Zomato falls 5% on reports of CCI probe against unfair business practices

Administrator_India | April 5, 2022 | 0 | Market

Shares of Zomato plunged to Rs 82.15 on the BSE in Tuesday’s intra-day trade on the back of heavy volume following reports that the Competition Commission (CCI) on Monday ordered a detailed probe against food delivery platforms, Zomato and Swiggy, for alleged unfair business practices with respect to their dealings with restaurant partners.

The stock of the food delivery company had hit a record low of Rs 75.55 on March 16, 2022. The stock had registered a record high of Rs 169.10 on November 16, 2021. Zomato had raised Rs 9,375 crore through an initial public offer (IPO) by issuing shares at a price of Rs 76 per share.

The counter witnessed a huge trading volume of around 9 million shares on the NSE and BSE in the first half-an-hour of trade. At 09:47 am; Zomato was down 3 percent at Rs 83.80, as against a 0.5 percent decline on the S&P BSE Sensex.

According to a PTI report, the CCI order comes months after the National Restaurant Association of India (NRAI) asked the CCI to investigate the companies for breaching platform neutrality by providing priority to exclusive contractors.

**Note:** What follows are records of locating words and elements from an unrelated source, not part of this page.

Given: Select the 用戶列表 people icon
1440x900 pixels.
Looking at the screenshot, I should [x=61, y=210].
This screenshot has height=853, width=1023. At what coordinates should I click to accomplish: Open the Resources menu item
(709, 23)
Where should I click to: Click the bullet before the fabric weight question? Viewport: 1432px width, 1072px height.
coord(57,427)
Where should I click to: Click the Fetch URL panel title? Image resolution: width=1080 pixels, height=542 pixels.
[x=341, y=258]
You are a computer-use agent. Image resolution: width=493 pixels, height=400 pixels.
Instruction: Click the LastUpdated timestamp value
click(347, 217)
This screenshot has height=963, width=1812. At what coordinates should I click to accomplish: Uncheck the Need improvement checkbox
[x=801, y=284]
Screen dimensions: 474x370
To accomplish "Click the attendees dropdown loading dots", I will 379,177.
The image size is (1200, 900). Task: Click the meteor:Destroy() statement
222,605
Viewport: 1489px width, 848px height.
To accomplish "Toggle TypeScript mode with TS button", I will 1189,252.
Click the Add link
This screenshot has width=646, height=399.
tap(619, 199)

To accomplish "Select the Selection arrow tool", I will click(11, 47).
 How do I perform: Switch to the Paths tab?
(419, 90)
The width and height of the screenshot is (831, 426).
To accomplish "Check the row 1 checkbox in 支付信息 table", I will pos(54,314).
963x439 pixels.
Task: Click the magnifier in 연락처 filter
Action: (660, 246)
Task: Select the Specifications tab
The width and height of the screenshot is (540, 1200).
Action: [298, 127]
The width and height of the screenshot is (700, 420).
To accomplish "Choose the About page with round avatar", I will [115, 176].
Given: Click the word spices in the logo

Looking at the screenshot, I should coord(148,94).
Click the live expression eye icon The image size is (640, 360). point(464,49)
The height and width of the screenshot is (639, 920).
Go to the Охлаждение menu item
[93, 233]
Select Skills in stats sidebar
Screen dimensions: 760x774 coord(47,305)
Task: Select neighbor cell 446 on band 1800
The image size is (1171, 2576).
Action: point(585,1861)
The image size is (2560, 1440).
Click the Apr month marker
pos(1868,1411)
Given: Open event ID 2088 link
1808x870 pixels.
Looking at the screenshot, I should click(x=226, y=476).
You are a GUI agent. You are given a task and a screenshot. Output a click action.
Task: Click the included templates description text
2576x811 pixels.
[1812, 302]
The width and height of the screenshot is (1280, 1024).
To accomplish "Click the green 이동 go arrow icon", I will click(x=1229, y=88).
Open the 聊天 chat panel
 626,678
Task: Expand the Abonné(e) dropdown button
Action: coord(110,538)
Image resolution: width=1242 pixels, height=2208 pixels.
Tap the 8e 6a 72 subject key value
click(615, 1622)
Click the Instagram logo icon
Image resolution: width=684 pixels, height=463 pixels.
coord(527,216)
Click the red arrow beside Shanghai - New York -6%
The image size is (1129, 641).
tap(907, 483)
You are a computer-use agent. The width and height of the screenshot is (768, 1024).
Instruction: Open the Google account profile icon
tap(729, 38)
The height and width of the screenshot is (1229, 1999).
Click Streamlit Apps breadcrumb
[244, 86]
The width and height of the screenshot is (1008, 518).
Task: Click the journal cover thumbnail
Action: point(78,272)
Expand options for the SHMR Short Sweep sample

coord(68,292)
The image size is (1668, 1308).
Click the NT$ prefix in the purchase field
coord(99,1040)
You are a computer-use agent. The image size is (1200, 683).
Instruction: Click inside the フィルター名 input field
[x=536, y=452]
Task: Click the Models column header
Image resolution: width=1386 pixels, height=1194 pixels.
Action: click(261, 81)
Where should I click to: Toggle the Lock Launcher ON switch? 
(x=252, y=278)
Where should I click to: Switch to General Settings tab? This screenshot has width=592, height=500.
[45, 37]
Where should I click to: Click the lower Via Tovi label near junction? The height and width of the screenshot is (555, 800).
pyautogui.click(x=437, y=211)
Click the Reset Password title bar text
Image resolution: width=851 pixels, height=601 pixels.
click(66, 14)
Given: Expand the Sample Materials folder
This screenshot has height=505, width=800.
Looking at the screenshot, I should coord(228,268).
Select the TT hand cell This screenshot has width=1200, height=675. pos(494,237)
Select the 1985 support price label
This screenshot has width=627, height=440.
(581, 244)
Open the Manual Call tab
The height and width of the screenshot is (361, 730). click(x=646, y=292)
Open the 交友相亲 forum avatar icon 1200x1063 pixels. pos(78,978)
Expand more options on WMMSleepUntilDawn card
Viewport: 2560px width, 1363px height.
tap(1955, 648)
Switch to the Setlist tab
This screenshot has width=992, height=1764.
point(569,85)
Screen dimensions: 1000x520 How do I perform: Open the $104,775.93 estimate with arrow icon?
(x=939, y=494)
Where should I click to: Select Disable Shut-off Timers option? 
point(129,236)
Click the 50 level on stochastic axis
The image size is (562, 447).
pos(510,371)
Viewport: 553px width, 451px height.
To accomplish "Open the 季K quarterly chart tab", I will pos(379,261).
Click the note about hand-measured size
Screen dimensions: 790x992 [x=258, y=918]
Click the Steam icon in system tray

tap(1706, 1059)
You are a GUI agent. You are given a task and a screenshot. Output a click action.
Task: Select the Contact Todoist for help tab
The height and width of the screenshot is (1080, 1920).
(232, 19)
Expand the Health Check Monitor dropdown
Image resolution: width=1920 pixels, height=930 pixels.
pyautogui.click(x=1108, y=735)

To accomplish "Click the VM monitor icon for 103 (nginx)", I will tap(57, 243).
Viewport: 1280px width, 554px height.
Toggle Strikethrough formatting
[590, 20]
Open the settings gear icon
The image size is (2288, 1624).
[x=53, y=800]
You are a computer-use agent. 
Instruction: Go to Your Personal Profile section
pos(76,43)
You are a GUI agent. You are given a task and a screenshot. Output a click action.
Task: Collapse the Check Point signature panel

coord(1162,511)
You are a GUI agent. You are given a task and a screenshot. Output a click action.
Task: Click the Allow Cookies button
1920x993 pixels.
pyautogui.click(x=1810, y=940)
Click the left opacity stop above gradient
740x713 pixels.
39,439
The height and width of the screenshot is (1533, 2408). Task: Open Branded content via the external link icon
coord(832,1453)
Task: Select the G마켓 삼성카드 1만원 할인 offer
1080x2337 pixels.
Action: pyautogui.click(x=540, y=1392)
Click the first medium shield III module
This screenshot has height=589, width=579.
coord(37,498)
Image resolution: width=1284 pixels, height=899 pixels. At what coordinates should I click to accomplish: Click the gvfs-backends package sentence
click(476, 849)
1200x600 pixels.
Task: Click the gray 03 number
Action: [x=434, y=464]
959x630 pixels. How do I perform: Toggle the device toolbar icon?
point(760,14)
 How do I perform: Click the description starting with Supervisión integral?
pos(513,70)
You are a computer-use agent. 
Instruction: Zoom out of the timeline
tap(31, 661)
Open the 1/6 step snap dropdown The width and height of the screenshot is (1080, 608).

The regulator said that “prima facie there exists a conflict of interest situation, warranting a detailed scrutiny into its impact on the overall competition between the RPs vis-à-vis the private brands/entities which the platforms may be incentivized to favor”.

In the past three months, Zomato has underperformed the market by falling nearly 40 percent, as compared to a 0.4 percent rise on the S&P BSE Sensex.

Zomato is India’s leading food tech company, with around 50 percent market share. It started off as a restaurant search-and-discovery platform-, but then ventured into food delivery. Zomato also has a dining-out business, subscription business Pro, and B2B grocery Hyper pure.

Analyst at JP Morgan has an ‘overweight’ rating on the stock for four reasons. The brokerage firm expects Average Order Value (AOV) to be sustainable in the medium term as it has a low proportion of premium restaurants.